Nesse sentido, não quisemos deixar de intervir neste processo, por um lado, com sentido crítico em relação aos projectos do Governo e, por outro, com as propostas de alteração que se nos afiguram mais justas e adequadas à situação actual.

Assim, em relação à Lei de Defesa Nacional, e em coerência com a competência do Presidente da República de declarar a guerra, propomos que o Comandante Supremo das Forças Armadas tenha a última palavra no emprego das Forças Armadas em missões contra agressões e ameaças transnacionais ou em operações militares no exterior do território nacional.

Em relação aos direitos dos militares na efectividade de serviço, as propostas que apresentamos visam adequar as regras gerais do exercício desses direitos ao quadro constitucional, em linha com os projectos que entregámos na Assembleia da República, no final do ano passado, relativos ao exercício do associativismo militar.
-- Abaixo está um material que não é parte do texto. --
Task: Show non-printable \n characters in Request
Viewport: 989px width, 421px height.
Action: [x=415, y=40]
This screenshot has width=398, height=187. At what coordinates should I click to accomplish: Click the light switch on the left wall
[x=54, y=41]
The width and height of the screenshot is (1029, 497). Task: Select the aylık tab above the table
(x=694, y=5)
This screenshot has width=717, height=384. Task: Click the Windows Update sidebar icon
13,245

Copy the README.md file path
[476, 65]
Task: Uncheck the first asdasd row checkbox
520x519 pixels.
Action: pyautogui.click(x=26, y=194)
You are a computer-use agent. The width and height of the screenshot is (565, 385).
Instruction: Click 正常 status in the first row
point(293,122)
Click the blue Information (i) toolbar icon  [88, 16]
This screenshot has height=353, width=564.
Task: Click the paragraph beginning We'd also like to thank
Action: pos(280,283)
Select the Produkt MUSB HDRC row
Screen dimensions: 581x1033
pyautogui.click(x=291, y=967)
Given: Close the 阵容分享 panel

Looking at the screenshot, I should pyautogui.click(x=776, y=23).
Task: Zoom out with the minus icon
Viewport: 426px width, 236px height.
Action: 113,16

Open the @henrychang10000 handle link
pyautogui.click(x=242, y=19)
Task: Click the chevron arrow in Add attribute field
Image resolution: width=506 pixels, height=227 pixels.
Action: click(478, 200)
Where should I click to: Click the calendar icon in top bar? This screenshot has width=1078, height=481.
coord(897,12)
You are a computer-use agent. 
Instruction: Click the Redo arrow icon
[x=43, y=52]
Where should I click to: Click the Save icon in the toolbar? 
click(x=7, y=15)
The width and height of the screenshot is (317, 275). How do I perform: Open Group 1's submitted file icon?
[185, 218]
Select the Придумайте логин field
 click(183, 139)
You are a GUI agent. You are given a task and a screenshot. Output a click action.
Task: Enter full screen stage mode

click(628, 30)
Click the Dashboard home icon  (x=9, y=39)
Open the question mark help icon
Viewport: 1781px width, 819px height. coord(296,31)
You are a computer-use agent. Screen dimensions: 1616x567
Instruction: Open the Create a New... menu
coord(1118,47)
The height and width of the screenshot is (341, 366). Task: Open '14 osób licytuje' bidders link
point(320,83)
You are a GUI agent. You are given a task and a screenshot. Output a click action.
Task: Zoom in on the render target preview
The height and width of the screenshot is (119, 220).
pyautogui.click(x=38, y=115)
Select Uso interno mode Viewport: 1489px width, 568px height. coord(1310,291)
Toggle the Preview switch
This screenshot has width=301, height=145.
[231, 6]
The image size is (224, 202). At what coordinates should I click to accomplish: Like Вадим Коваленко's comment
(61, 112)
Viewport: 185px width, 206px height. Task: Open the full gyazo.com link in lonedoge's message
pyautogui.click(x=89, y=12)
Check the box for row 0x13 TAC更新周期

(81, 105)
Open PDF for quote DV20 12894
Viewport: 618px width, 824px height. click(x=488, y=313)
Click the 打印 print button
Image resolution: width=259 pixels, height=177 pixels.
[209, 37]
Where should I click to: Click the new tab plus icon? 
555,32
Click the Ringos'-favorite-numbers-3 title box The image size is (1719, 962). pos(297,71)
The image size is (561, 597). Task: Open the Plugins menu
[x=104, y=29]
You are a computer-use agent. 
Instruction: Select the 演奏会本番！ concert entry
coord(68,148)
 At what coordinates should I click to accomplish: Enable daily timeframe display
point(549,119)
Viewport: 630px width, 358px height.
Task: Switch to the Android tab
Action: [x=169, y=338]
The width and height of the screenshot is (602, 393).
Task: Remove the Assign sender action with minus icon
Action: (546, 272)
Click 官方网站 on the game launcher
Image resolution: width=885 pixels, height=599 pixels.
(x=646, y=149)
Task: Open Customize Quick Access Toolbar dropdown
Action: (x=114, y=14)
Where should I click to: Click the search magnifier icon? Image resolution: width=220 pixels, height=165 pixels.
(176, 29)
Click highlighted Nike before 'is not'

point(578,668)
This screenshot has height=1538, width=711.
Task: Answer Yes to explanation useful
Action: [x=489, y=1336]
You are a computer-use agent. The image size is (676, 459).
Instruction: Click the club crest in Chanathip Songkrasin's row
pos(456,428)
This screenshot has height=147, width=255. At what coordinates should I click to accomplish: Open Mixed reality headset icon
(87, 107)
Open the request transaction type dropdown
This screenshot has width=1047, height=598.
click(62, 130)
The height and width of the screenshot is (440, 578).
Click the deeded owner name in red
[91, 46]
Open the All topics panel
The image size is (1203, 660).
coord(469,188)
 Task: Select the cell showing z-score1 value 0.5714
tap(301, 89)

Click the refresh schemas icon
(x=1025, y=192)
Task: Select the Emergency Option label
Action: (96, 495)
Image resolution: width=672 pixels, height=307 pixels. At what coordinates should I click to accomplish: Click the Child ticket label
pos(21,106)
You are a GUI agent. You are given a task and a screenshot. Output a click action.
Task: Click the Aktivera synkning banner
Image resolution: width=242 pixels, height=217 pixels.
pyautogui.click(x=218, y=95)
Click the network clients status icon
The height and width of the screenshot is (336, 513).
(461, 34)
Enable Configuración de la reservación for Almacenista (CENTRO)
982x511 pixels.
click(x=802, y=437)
Mas, também, aproximar a legislação portuguesa à da esmagadora maioria dos países da União Europeia, no que respeita ao exercício dos direitos, liberdades e garantias dos militares.

Quanto à Lei de Bases de Organização das Forças Armadas, as propostas do PCP visam contribuir para a estabilidade e a autonomia das Forças Armadas, num quadro em que continua por fazer um amplo e aprofundado debate sobre o que queremos da nossa instituição militar. Aliás, consideramos que a discussão em torno da LDN e da LOBOFA deveria ter sido precedida de um debate sobre o Conceito Estratégico de Defesa Nacional, do qual se deveria concluir que Forças Armadas precisa o País para cumprir a missão constitucional que lhes está acometida, a derivada conceptualização da Condição Militar a impor aos cidadãos militares e consequentes requisitos na sua organização, no dispositivo e no sistema de forças a concretizar em calendário definido.

Em qualquer caso, estas alterações legislativas propostas pelo Governo passam ao lado de um vasto conjunto de problemas com que as Forças Armadas se confrontam há largos anos, nomeadamente relativas ao meios humanos, materiais e financeiros, mas também ao sistema retributivo, às promoções, à saúde militar, às carreiras e à avaliação dos militares. São estes, e não outros, os problemas prementes com que se confrontam os militares. Problemas que geram injustiças, lesam a carreira com tudo o que daí decorre, criam insatisfação e contribuem para a baixa atractividade no ingresso das fileiras. Problemas resultantes de sucessivas alterações da legislação ignorando as recomendações aprovadas na Assembleia da República e os alertas das associações militares.

Por fim, regista-se o argumento do Governo de que tal reforma visa pôr Portugal em linha com os outros países da NATO. Sobre este estafado argumento cabe registar que o mesmo nunca foi utilizado para transpor para Portugal direitos de cidadania e sociais, perfis de carreira e funcionais, critérios de certificação e equivalências de cursos tirados nas Forças Armadas com a vida civil, especialidades e acesso a postos e cargos, mesmo na carreira de oficiais, entre outros aspectos.